Document extract →
Ukraine, which normally supplies about 12% of wheat on the global market, is anxious to empty its stuffed grain silos before spoilage sets in and the summer harvest swings into full gear.
Russia wants to resume exporting grains and fertilizers as well, but it has another motivation, experts say: Sensitive to global perceptions, Moscow was keenly aware that the Western charge it was “weaponizing food” was taking root.
“This is important for [Russian President Vladimir] Putin, he has consistently argued that Russia is a responsible player that is always willing to meet its obligations, as long as no obstacles are set up by its opponents,” says Andrei Kortunov, director of the Russian International Affairs Council, which is affiliated with the Foreign Ministry. “Russia has long been trying to convince the global community that this conflict is not the main cause of the food crisis. It may be a catalyst, but the crisis is much deeper.”
Yet the viability of the grain deal remains burdened by the still intense military conflict.

Dataset →

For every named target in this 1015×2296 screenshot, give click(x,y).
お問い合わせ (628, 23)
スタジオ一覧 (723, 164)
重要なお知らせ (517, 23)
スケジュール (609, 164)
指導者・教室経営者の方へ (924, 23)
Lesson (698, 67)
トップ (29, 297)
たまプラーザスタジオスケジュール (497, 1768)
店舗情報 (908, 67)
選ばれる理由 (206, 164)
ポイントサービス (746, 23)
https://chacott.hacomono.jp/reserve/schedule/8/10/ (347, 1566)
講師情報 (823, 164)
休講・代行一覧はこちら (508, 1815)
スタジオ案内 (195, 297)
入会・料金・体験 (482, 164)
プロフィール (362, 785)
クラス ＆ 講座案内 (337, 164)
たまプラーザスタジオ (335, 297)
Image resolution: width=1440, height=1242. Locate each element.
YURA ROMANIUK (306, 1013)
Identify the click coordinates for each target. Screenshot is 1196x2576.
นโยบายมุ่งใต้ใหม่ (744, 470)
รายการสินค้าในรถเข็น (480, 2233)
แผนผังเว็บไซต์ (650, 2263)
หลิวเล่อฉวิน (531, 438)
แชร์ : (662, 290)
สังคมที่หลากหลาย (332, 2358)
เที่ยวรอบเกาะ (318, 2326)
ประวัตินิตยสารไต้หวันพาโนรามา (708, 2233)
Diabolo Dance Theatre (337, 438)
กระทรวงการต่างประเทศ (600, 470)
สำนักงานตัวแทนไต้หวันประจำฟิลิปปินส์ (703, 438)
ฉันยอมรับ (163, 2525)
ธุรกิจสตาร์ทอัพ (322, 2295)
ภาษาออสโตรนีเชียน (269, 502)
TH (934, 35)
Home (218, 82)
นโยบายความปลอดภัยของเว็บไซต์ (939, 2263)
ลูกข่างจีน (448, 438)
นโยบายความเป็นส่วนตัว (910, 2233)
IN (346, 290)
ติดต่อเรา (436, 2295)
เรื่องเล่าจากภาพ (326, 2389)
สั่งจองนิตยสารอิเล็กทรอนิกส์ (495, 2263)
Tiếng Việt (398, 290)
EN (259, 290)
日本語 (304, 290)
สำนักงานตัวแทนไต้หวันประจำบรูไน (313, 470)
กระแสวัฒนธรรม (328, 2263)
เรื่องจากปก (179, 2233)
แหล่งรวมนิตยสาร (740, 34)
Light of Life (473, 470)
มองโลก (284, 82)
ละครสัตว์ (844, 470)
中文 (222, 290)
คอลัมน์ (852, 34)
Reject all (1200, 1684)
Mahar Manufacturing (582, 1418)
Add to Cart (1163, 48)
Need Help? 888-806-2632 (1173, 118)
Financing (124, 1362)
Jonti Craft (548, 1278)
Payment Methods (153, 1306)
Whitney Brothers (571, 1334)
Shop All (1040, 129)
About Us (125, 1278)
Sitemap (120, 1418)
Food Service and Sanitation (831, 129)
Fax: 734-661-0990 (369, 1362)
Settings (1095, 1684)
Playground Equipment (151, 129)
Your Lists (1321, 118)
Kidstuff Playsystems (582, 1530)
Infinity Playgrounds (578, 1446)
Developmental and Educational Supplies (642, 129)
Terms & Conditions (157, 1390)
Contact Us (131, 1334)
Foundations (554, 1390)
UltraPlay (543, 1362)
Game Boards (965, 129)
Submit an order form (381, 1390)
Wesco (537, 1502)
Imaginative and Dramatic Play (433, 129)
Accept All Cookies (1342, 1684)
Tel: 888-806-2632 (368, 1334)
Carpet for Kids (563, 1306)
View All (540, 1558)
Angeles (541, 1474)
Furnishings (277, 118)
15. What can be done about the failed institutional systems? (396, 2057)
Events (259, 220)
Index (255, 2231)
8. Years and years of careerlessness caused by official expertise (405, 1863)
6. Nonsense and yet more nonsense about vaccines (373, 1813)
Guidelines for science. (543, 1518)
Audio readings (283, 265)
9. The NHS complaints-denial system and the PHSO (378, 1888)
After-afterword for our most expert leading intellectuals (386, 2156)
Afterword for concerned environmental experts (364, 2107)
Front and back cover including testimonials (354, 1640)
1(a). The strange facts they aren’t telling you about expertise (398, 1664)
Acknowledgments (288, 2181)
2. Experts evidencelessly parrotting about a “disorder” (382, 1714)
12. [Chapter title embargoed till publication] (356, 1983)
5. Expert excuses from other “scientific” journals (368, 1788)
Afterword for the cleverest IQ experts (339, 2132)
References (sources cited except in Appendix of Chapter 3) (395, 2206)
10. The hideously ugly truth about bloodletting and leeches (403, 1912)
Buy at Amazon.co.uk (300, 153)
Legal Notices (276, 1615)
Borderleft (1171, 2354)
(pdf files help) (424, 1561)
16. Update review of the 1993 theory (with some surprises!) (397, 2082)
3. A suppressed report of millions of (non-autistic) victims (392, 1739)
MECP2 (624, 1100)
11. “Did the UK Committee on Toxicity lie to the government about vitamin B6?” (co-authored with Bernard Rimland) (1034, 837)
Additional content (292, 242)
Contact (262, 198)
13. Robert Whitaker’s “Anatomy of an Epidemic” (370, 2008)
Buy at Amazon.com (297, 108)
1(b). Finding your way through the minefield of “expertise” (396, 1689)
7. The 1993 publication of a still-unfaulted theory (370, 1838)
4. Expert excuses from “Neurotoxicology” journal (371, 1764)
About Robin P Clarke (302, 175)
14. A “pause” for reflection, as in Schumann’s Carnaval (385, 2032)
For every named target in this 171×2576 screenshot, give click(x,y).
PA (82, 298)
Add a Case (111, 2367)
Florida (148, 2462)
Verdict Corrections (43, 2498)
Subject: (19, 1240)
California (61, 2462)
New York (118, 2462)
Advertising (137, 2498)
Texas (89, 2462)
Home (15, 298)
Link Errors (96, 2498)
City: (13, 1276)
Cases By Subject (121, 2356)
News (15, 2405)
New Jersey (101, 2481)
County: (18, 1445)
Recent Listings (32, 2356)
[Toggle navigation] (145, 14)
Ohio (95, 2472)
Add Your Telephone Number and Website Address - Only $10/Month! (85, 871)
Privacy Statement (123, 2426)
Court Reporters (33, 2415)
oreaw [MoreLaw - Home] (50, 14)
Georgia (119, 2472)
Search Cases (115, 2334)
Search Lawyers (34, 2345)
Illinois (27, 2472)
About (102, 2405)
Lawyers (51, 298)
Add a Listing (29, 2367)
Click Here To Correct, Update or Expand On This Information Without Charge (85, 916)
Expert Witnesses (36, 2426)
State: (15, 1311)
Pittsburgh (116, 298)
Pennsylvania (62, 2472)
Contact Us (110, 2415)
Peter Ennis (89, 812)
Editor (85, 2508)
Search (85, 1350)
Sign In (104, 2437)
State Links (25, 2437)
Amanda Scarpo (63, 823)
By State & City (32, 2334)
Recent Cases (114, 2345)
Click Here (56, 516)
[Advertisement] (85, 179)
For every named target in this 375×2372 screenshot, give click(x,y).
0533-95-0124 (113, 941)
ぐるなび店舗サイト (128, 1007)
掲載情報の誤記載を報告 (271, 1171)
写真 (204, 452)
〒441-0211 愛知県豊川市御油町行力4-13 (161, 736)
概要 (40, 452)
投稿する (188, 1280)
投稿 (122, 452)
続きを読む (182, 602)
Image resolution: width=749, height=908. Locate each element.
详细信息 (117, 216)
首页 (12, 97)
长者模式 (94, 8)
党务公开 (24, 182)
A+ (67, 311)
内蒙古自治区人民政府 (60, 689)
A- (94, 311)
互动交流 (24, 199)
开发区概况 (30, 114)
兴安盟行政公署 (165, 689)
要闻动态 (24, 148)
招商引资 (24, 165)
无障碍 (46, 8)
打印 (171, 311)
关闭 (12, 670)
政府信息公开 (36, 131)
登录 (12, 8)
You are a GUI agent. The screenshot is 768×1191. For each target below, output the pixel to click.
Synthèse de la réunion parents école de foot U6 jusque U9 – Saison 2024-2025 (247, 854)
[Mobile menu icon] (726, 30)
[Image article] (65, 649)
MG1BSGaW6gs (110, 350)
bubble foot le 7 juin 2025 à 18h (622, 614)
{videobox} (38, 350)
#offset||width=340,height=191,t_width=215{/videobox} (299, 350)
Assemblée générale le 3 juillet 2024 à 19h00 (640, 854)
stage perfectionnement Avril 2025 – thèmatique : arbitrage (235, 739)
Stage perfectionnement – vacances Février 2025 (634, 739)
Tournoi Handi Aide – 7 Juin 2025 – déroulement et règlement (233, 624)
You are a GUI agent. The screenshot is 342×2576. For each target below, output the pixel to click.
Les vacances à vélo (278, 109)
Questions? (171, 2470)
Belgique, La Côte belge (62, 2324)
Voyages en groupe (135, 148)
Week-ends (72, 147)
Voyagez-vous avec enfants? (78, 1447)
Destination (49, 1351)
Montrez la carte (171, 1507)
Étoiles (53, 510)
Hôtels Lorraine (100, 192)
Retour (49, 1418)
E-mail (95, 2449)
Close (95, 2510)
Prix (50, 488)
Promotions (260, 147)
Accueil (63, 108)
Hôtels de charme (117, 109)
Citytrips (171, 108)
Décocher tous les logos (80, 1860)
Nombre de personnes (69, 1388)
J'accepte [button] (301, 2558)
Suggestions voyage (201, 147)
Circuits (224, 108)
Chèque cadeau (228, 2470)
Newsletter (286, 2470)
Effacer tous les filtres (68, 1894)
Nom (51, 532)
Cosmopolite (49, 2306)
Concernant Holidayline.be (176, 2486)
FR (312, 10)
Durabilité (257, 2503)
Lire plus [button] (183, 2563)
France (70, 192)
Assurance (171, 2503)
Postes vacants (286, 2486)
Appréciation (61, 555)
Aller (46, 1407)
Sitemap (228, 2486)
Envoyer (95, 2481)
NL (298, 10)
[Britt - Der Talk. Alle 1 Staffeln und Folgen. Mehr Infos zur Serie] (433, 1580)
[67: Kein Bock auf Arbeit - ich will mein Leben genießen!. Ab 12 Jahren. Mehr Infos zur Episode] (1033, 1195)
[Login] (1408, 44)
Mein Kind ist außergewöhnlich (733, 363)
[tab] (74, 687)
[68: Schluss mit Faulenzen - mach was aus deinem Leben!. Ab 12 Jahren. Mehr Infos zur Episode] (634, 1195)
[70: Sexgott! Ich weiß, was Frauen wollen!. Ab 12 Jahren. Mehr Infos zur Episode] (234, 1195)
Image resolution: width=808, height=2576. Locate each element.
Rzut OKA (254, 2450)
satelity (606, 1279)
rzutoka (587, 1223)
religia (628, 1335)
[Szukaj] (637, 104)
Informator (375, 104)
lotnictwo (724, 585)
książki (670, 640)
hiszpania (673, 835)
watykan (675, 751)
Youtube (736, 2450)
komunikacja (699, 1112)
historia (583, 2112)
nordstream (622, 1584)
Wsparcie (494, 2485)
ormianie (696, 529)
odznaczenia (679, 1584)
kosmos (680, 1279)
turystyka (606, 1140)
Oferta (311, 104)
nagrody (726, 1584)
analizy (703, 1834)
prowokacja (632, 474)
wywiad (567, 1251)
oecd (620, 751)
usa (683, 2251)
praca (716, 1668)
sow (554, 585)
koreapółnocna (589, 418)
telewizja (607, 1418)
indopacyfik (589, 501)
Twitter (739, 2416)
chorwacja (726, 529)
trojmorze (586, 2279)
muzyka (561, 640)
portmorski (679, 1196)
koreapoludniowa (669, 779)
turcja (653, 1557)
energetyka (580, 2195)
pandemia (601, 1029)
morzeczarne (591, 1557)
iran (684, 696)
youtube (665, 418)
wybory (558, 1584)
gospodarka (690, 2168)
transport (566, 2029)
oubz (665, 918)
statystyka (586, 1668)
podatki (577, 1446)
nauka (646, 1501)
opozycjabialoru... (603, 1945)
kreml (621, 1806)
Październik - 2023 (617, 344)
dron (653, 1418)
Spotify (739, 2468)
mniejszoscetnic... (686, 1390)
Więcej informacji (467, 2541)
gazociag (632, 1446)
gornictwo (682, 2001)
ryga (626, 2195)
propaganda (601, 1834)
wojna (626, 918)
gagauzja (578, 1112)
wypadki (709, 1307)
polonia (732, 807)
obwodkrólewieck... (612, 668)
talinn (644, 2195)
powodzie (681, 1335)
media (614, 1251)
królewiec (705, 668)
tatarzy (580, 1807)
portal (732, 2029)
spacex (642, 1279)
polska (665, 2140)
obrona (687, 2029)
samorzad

Tasks to perform →
- A) Can you rework the grain deal passage, starting with "Ukraine, which normally" and going on through "was taking root.", so that "Moscow" becomes "the Kremlin"?
- B) Could you carry on the passage about the Ukraine grain deal from its final sentence?

Exercise results →
- A)
Ukraine, which normally supplies about 12% of wheat on the global market, is anxious to empty its stuffed grain silos before spoilage sets in and the summer harvest swings into full gear.
Russia wants to resume exporting grains and fertilizers as well, but it has another motivation, experts say: Sensitive to global perceptions, the Kremlin was keenly aware that the Western charge it was “weaponizing food” was taking root.

- B)
The United States has widely shared declassified intelligence and satellite imagery confirming the Russian Navy’s mining of the ports of Odesa and Ochakiv, while offering evidence that Russia mined the Dnipro River intending to cut off maritime trade. Last week Britain’s Foreign Office condemned what it said was Russia’s shelling of civilian infrastructure, including grain shipment facilities, aimed at halting grain exports and in turn laying waste to the next harvest.
For some analysts, Russia’s missile attacks on Odesa’s port were not so much aimed at jettisoning the deal, but at reminding Ukraine that deal or no deal, it remains capable of striking anywhere it chooses.
Russian message to Africa
Others say the timing of Russia’s acceptance of the deal may not have been coincidental: Russian Foreign Minister Sergei Lavrov is currently on a visit to Africa, where he is able to show this deal as a practical demonstration to regional leaders that Russia is concerned about the food shortages and taking action to remedy the situation.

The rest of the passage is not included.